# Page excerpt
Banking

Central banks should beware mistaking wage rises for an inflation problem


For more than a year, every new inflation number seems to have caught observers by surprise. But in recent months the surprise has been from inflation data coming in lower than expected.

In the UK, the US and the eurozone, the latest inflation rate did not just fall but fell significantly below what was forecast. In the US, which led its peers into the inflationary episode of the past 20 months, price growth peaked in June; energy prices faced by American consumers have fallen outright since then. International prices for oil, gas and food commodities have also been declining sharply since the summer.

If such developments continue, that much-maligned label “transitory” will again be a tempting description of inflation. Price dynamics will have behaved just as one would have expected from the series of one-off relative price shocks the world has gone through.

These were the US consumer’s enormous swing towards buying goods, not services; supply chain disruptions from Shenzhen to Suez; the rise in food and energy prices in late 2021 — with hindsight, linked to Vladimir Putin’s slowing down of gas flows to Europe already then; and, of course, Russia’s assault on Ukraine and further weaponisation of the energy and food trade.

So we are nearing the time when the compound inflationary effects of one-off shocks wear off or go into reverse. That will be the hour of truth. It is only then, and provided there are no new shocks, that we will find out if self-sustaining price pressures have entrenched themselves — which is the premise for central banks’ continuing tightening.

Stored data entries:
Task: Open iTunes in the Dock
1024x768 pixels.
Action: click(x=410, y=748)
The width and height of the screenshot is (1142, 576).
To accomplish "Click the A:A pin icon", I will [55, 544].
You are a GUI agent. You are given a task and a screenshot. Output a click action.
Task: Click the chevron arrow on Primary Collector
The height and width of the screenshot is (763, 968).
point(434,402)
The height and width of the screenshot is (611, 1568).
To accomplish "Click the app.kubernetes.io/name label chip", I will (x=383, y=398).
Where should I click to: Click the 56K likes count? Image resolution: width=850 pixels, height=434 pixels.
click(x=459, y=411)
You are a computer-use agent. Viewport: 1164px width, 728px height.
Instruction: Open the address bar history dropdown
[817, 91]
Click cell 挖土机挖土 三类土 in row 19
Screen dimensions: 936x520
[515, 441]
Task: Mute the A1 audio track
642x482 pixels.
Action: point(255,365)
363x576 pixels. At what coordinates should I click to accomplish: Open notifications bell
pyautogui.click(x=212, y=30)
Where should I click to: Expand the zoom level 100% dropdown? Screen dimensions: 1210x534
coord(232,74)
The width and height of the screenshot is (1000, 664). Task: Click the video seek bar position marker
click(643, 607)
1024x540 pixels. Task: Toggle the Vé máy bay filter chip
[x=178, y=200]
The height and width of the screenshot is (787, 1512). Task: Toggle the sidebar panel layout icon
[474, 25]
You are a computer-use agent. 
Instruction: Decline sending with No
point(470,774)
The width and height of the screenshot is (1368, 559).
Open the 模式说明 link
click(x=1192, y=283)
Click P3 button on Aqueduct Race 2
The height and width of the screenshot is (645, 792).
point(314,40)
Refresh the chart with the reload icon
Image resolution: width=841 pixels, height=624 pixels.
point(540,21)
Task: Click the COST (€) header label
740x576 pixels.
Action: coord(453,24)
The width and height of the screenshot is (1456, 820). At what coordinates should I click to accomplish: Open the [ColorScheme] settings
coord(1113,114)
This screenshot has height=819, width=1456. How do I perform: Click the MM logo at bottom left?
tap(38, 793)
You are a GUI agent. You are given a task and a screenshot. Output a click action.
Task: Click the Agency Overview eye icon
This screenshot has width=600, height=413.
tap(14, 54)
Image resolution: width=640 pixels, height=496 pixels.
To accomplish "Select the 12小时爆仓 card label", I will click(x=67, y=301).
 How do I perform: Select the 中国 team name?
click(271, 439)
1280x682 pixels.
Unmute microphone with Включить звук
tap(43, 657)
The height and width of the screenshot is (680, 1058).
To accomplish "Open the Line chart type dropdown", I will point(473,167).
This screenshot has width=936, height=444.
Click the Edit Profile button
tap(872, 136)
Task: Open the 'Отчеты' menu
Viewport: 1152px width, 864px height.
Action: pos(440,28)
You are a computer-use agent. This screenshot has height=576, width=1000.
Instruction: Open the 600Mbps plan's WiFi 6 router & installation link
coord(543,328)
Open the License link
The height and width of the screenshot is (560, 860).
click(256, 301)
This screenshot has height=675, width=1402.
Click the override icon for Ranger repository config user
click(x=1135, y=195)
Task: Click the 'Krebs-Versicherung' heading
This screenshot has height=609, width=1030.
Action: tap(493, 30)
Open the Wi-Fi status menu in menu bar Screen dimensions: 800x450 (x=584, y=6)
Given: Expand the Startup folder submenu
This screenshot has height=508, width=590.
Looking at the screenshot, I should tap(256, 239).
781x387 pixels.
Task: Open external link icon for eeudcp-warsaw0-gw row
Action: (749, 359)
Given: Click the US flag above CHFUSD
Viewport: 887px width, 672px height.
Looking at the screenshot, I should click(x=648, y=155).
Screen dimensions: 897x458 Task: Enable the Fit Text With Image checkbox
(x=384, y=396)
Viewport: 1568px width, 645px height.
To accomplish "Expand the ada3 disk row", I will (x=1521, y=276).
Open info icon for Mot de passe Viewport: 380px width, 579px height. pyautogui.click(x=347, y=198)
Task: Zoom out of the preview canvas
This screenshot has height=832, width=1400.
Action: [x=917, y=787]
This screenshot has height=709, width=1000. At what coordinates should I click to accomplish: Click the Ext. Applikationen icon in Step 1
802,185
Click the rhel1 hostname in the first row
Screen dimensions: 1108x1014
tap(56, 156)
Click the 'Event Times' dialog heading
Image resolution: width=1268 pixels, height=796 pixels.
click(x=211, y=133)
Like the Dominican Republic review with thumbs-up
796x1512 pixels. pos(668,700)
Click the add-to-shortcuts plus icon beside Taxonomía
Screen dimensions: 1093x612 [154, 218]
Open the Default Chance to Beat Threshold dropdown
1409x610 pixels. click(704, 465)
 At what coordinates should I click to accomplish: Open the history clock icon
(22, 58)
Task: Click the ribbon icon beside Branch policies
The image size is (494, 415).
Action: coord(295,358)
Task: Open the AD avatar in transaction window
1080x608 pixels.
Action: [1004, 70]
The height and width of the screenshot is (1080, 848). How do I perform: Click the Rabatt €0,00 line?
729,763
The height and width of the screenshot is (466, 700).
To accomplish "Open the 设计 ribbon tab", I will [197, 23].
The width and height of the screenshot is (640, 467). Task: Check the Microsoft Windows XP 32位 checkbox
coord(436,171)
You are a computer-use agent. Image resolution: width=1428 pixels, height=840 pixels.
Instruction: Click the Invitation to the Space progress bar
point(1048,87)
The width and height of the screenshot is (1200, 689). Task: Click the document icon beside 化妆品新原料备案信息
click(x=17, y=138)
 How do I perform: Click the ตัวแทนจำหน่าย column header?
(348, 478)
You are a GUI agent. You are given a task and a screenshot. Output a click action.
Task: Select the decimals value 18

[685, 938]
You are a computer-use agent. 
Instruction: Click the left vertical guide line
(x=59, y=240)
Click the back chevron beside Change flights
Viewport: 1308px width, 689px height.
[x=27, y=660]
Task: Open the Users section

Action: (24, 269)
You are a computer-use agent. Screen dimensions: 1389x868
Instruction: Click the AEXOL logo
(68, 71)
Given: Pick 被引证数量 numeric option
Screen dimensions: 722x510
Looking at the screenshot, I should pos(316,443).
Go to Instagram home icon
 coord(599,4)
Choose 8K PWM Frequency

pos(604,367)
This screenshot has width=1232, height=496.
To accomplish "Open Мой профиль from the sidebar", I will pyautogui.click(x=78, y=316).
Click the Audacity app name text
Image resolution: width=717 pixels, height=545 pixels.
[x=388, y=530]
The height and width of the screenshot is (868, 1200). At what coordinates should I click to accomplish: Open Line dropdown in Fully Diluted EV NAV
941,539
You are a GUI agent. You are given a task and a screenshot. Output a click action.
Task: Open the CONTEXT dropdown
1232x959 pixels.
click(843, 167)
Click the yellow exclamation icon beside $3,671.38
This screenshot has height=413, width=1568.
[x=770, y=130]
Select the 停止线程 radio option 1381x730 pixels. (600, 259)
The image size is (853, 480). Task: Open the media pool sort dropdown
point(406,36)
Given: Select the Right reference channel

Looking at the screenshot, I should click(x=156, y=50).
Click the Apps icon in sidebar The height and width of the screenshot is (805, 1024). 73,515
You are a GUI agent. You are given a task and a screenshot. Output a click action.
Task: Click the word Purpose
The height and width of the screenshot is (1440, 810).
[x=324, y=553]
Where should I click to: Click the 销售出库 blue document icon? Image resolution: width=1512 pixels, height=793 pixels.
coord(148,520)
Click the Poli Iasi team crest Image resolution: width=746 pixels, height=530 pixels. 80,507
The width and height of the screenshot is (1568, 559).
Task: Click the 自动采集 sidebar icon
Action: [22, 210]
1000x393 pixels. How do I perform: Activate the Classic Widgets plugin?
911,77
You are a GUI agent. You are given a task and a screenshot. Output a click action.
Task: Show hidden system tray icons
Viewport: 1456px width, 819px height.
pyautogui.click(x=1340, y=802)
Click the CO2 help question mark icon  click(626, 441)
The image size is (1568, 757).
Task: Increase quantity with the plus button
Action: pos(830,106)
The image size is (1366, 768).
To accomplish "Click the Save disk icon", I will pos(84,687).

# Tasks to perform
1: Duplicate the passage of the central bank inflation article from "Central banks should" up to and including "since the summer.".
2: In the central bank inflation article, when did price growth peak in the US?

# Exercise solutions
1:
Central banks should beware mistaking wage rises for an inflation problem


For more than a year, every new inflation number seems to have caught observers by surprise. But in recent months the surprise has been from inflation data coming in lower than expected.

In the UK, the US and the eurozone, the latest inflation rate did not just fall but fell significantly below what was forecast. In the US, which led its peers into the inflationary episode of the past 20 months, price growth peaked in June; energy prices faced by American consumers have fallen outright since then. International prices for oil, gas and food commodities have also been declining sharply since the summer.

2: Price growth in the US peaked in June.